3. Web Analytics 2.0 by Avinash Kaushik
The book to read absolutely to understand the digital performance
As a digital marketing agency with performance and results as a priority, whether you’re about to start your first digital marketing internship or vice-president of a company that is still reluctant to go digital, you need to read this book. This one describes in detail the reasoning and the bases necessary to understand the web and how it differs from the angle of the more traditional marketing. Avinash emphasizes user understanding, whether through quantitative or qualitative analysis.
This book is full of lessons. Learn to look beyond basic metrics like several visits or unique visitors and focus on the result. Test, test, and test again. All you can. The most paid person in your organization (the famous HiPPO) is no longer the one who dictates your digital strategy; the data do it for you. Segment or get dressed.
While you wait for the book to arrive home, dive into this article on the “See-Think-Do” approach and ask yourself the excellent questions: Does your web presence keep its promises on all these points?
4. Data-Driven Marketing: The 15 Metrics Everyone in Marketing Should Know by Mark Jefferey
Learn the key metrics to help you evaluate the performance of your marketing.

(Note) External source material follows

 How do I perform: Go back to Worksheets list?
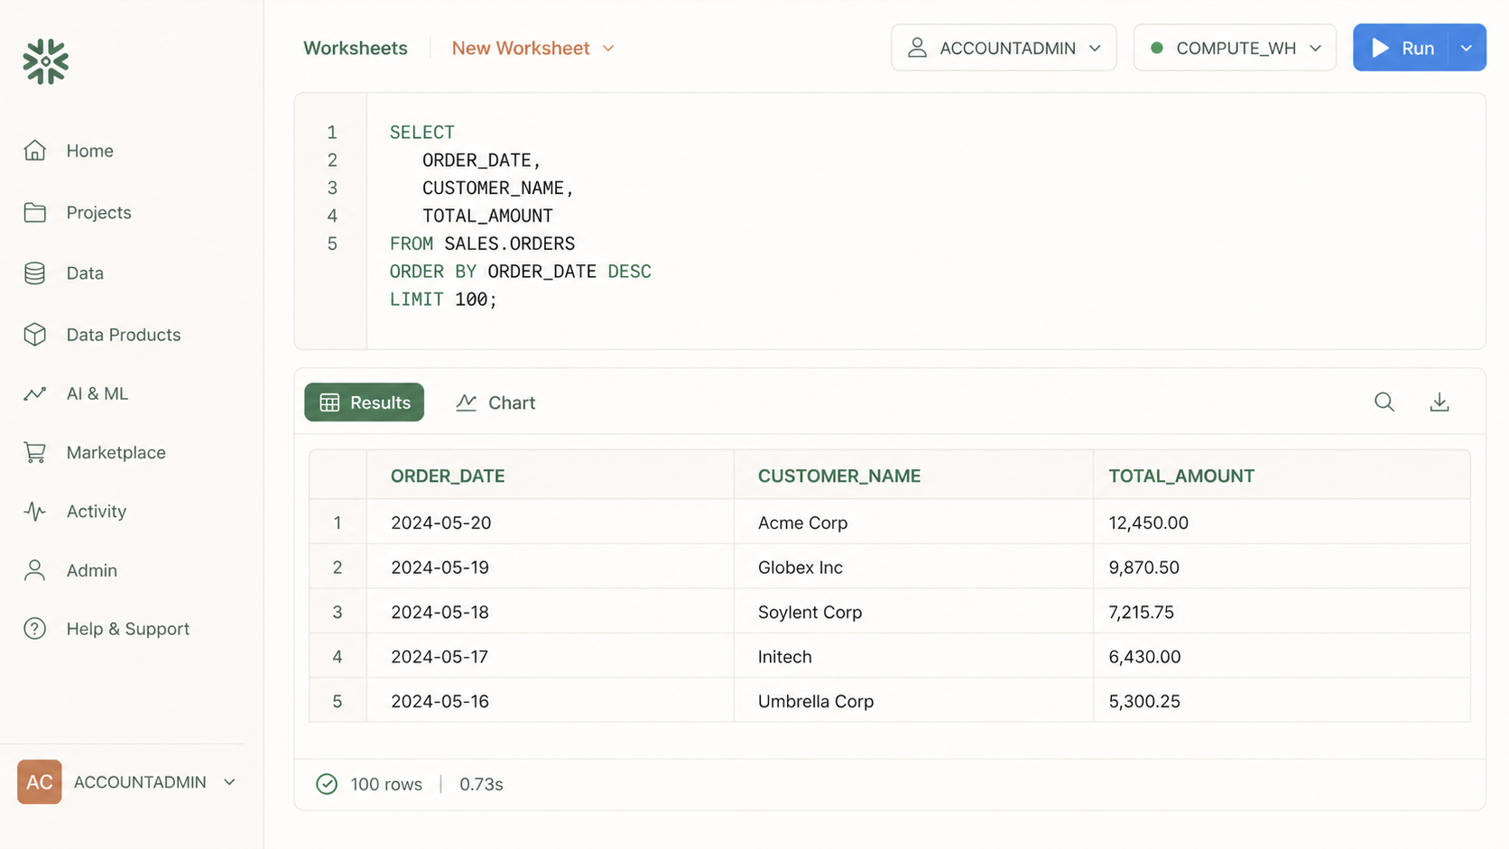click(x=355, y=48)
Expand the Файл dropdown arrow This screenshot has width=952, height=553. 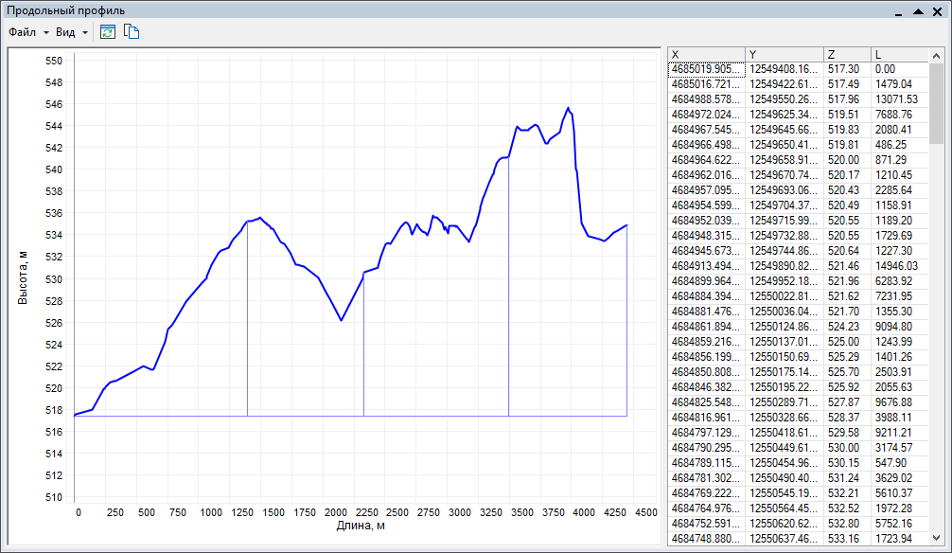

Andy Johns, the master thinker behind the growth of Facebook, Twitter and other startups offers the following advice: “The growth team manages the flow of users in the same way that the finance team manages the flow of ‘money.” As a marketer, you need to have precisely the same rigorous approach to your efforts. It would help if you learned to justify every dollar invested and know how to measure your performance.
As a marketing specialist in 2019, you can not afford not to have some digital rigour in your work. What is your churn rate? From what cost per acquisition (CPA) do your assets become profitable? Do you take into account the value of customer life? Here is a list of the metrics described. If these questions make you dizzy, get a copy of the book. Remember what Andy Johns said: focus on these metrics as if you were responsible for the flow of money in your business.
5. Zero to One: Notes on Startups by Peter Thiel
The most unconventional guide to business success by one of Sillicon Valley’s visionaries.
Peter Thiel, the billionaire who founded PayPal and Palantir Technologies among a multitude of companies for which he is known. He has also written a short but fantastic book on how startups work and how we should look to the future. Again, not a marketing book, but it is nonetheless a must for any marketer wishing to evaluate its competitive environment.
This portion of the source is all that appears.